*Page excerpt*.
********************

This is a sign of a bad battery. One way to test it is to charge it overnight, and check the voltage of the battery when you crank the engine...should be over 9V at the battery post. Under 9V is usually the bat. If the Bat is over 4 years old, it's probably a good idea to get a new one anyway, always check the cables before checking the battery or alternator, even a slight "gray" film can keep the system from charging. Always clean a connector everytime you take it off.
Alternators don't charge much at idle, the battery should be able to run all the lights, etc without dimming even with the car turned off.
ok, good points...the battery is not old...first owner was changing it regularly (sat in a garage for 6 years, alarm system kept killing it, which has subsequently been removed)...alternator is only about 5000 miles old...I have disconnected the battery several times while working on other areas, but thought my connections solid...I'll clean the posts, check the belt, and check the voltage as suggested.
How in tarnation do you keep up with all of these posts' locations? Anyways, thanks. I understood about 65% of it, but
then, I'm old. After cleaning/abrading the negative post, I noticed my voltage at only 10.55 V...also, that "volt meter" referred to, I believe in the glovebox, makes an unattractive "clicking " noise during failure to start the engine...the battery is probably bad...on tightening the alternator belt, how much play or displacement should I "feel" with my fingers in the belt that is acceptable...1/8"? NONE??
This will probably start a war but here is how I do it.

********************

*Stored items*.
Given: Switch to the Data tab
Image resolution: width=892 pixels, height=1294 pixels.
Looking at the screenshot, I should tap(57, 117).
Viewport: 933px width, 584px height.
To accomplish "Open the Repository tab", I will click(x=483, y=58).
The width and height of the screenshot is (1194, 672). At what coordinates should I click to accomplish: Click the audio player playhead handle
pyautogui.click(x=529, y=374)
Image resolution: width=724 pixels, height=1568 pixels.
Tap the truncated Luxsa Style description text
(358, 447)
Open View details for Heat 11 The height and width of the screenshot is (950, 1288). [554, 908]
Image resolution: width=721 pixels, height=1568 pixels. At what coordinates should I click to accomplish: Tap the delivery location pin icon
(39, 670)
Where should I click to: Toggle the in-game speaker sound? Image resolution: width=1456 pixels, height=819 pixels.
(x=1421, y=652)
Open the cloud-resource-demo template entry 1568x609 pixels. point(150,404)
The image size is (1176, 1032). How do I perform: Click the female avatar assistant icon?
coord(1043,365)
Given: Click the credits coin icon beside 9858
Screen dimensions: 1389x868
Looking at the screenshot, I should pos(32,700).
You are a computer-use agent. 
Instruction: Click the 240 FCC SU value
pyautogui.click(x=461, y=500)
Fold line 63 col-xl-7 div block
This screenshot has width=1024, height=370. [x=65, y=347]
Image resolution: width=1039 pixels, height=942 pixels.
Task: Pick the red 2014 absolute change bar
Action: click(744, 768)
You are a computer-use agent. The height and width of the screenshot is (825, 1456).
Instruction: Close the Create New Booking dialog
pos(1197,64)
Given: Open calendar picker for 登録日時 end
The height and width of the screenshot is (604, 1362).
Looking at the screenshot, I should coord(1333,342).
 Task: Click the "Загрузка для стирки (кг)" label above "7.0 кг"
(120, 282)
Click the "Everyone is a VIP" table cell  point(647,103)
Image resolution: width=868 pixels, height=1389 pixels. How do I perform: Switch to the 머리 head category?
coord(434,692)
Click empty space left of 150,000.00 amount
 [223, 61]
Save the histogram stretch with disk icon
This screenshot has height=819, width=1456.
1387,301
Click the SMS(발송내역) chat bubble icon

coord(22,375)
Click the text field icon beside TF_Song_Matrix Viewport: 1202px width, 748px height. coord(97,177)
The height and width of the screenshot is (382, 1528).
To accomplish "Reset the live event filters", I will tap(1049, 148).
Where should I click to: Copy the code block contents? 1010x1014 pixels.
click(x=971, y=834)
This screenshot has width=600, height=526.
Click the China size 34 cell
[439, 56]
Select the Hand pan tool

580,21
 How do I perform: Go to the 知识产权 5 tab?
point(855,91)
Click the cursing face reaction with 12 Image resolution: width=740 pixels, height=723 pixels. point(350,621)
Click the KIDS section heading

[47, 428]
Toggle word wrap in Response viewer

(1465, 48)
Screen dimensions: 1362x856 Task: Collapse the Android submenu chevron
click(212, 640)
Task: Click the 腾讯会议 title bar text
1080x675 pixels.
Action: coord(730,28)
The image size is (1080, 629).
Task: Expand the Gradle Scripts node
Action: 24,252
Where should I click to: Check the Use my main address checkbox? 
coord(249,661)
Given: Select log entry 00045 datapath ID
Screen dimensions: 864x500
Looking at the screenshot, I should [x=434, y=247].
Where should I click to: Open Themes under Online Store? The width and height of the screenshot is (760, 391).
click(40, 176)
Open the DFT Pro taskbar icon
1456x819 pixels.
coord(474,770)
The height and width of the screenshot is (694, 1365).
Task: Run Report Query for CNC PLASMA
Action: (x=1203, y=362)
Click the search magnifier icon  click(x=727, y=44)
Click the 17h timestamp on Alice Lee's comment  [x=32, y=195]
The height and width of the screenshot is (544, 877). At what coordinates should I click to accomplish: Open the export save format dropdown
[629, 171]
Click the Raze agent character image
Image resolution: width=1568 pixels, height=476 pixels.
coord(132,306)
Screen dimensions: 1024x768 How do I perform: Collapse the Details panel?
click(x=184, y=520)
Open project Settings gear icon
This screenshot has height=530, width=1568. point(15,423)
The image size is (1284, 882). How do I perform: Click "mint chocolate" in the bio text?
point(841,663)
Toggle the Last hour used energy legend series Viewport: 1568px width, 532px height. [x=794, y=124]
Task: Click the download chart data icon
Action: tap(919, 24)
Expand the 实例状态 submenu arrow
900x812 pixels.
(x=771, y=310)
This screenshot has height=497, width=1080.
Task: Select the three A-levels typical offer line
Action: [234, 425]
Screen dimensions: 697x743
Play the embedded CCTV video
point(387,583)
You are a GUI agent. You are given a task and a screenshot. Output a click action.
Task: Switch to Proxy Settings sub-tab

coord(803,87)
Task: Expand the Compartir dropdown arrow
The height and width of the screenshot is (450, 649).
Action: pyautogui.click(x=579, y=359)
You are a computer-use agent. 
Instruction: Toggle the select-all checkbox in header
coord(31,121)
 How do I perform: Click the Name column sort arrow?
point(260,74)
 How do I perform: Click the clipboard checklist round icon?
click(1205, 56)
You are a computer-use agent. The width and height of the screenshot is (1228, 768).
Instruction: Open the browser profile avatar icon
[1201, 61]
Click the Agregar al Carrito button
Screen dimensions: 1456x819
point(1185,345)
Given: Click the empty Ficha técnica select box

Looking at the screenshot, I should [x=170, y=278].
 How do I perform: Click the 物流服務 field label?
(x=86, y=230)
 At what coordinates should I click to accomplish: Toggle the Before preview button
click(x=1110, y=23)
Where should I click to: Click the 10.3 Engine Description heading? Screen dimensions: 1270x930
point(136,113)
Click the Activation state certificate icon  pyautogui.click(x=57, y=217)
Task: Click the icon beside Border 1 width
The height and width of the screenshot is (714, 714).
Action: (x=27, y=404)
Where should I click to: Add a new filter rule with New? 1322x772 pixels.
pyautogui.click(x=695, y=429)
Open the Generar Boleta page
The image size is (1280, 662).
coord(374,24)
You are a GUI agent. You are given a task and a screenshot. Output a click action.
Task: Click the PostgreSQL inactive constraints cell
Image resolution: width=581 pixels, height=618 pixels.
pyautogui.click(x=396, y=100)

********************

*Exercise requirements*.
- 1) In the car battery discussion, what voltage should the battery show at the post while the engine is being cranked?
- 2) For each statement below, decide whether it agrees with the car battery discussion. Answer yes or no and quote the deciding words of the text. (a) The alternator in the car is about 5000 miles old. (b) Alternators charge heavily at idle. (c) After the negative post was cleaned, the battery read 12 V.
- 3) Continue the car battery discussion from its final sentence.

*Responses for each task*.
- 1) Over 9V.

- 2)
(a) Yes: "alternator is only about 5000 miles old"
(b) No: "Alternators don't charge much at idle"
(c) No: "I noticed my voltage at only 10.55 V"

- 3)
If the longest distance between the center of the pulleys is between 7 and 11 inches I check the belt deflection for 1/4 inch.
If the longest distance between the center of the pulleys is between 12 and 16 inches I check the belt deflection for 1/2 inch.
When adjusting the alternator belt on our L28's check that the bolt holding the adjusting bar to the block near the water pump is tight. It is difficult to get to if you have power steering. Mine was almost falling out and I initially thought the alternator was shot.
I do not understand what you mean by "also, that "volt meter" referred to, I believe in the glovebox," please elaborate.
10.55 V would lead me to believe that one cell is dead. If the battery is not sealed (maintenance free) you may find that the water level is low. Top it up with distilled water and put it on a battery charger for 24 hours. Examine the battery, if it has bulges in the case between the cells it is probably toast.
When using a battery charger hook up the cables to the battery AND THEN plug in the charger. Obviously unplug the charger before removing the cables.
I appreciate your thoughts on the belt and the tips..I assume when recharging the battery should the alternator be disconnected at the battery, or unneccessary? My reference to a volt meter behind the glove box may be a misinterpretation of a module there, misread from another post...just plain ignorance on my part. Battery has two cell covers on it...one appears to have fluid near the top, so may be about gone...daggone it I forgot to recheck the V this morning...and yes,I have a power steering pump in the way...c'est la vie.